This is the second in a series of features introducing the University of Pennsylvania’s 2016 President’s Engagement Prize winners. Click here for the first, a feature about senior Vaishak Kumar’s project launching an agriculture extension project in India.
In most cases, a woman receives just five days of medication when she’s discharged from Riverside Correctional Facility in Philadelphia. She probably doesn’t have health insurance or any form of identification. But Kriya Patel, a University of Pennsylvania senior and one of three 2016 President’s Engagement Prize winners, hopes to change that by spending a year working with incarcerated women on their reentry into society, specifically getting them IDs and access to health care.
“At Riverside right now, there are 622 women, but within the past 12 months 5,200 different women have been released,” Patel said. “With a team of three people, we would hopefully be able to process 18 applications a day, which, within a year, would mean that we would be able to help 4,050 women receive Medicaid.”
The idea originated after Patel, a Biological Basis of Behavior major, took a class taught by Kathleen Brown, practice associate professor in Penn’s School of Nursing, called “Women and Incarceration.” The students spent the semester learning about the city’s prison system and visiting Riverside one day a week to provide interactive health workshops to prisoners.
“I’ve been doing it for many years,” said Brown, who will mentor Patel for the project’s duration. “It’s a population that I have compassion for; many of them are forgotten people. You can see in the jail data, they get arrested repeatedly for the same or similar offenses. Just locking them up, then releasing them, there are too many barriers for them to create a new crime-free life.”
The President’s Engagement Prizes, the largest of their kind in higher education, provide undergraduate winners with as much as $100,000 to support project implementation and $50,000 for living expenses. The Prizes are awarded competitively to seniors to develop and implement promising local, national or global engagement projects during the year after graduation.
With her Prize, Patel said she wants to ease the burden on these women.
“There’s often this misconception that people in prison are bad people who had their chance,” she said. “In reality, it’s more often circumstances and lack of opportunity and intervention.”
Patel and Brown are currently in the planning phase for the project, which officially kicks off in July. They’re right now looking for two employees to hire — ideally people who have clearly demonstrated they’ve rebuilt their lives post-incarceration and who can act as role models for the women. They’re also meeting with the Pennsylvania Prison Society to create educational sessions they will employ to teach prisoners about Medicaid, and with the County Assistance Office to ensure swift approval of these applications.
The thought process behind the project goes something like this: Provide the women with solid, feasible health-care options, and improvement to other aspects of their lives will follow. “You can’t start talking about jobs and developing a new life if you’re not physically and mentally healthy,” Brown said. “You have to be those things first.
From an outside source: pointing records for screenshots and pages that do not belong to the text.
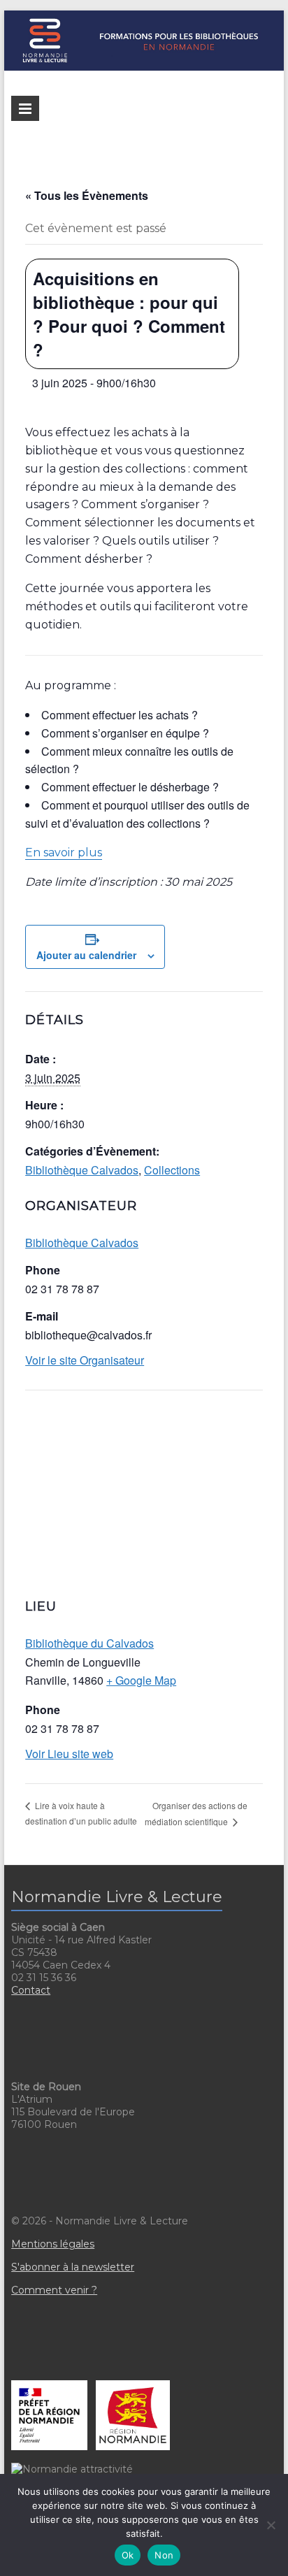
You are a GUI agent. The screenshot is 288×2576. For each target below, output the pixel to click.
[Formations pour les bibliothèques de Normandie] (144, 17)
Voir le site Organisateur (84, 1360)
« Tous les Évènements (86, 195)
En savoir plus (63, 852)
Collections (172, 1170)
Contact (30, 1990)
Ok (128, 2555)
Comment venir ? (54, 2290)
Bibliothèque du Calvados (89, 1643)
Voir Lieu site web (69, 1754)
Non (163, 2555)
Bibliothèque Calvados (81, 1170)
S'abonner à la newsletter (72, 2267)
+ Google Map (141, 1680)
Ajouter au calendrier (86, 955)
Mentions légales (52, 2244)
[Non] (271, 2525)
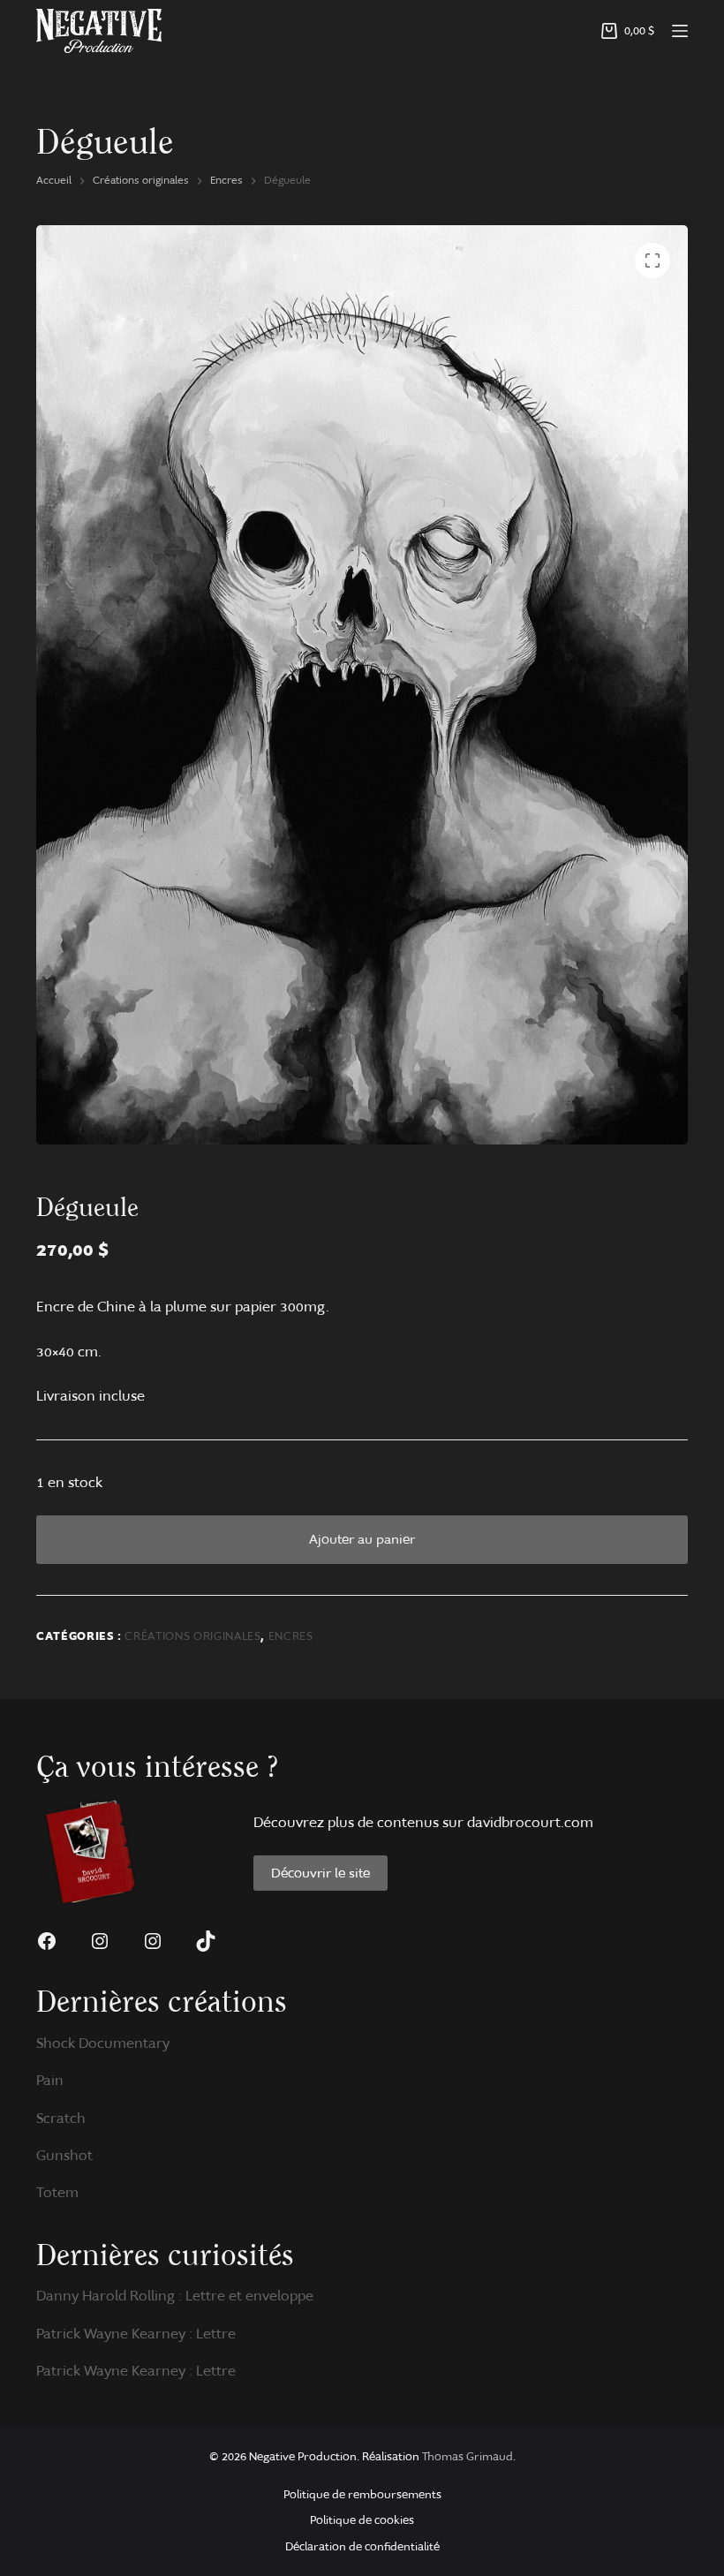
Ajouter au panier (362, 1539)
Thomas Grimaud (467, 2456)
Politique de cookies (362, 2519)
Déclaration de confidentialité (362, 2546)
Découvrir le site (320, 1873)
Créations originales (192, 1635)
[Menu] (680, 31)
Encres (290, 1635)
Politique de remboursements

That’s pretty clear.”
And, she added, the type and level of motivation given to the women while they’re still incarcerated matters.
“In jail, we do a lot of screening. We find people who have diabetes and they didn’t know they had it, people who have HIV and they didn’t know they had it. We diagnose it, we treat it and we try to encourage them to get care when they leave,” Brown explained. “They don’t do it because they don’t have access and they don’t know how to get access.”
Success in this area could trickle down to their offspring, too. On average, each prisoner at Riverside has two children, and, given Patel’s number goal, that theoretically equals assistance for 12,150 people: 4,050 women and their 8,100 children.
Though Patel hasn’t yet solidified her long-term career plans, she knows for certain she wants to work with just such a population. The Prize moves her one step further in that direction. “I really wanted this for these women, and, when I found out that I got it, I was just so excited,” she said. “I want this so badly for them.”
Launched by Penn President Amy Gutmann in 2015, the President’s Engagement Prizes are supported by Trustee Judith Bollinger and William G. Bollinger, Trustee Lee Spelman Doty and George E. Doty Jr. and Emeritus Trustee James S. Riepe and Gail Petty Riepe.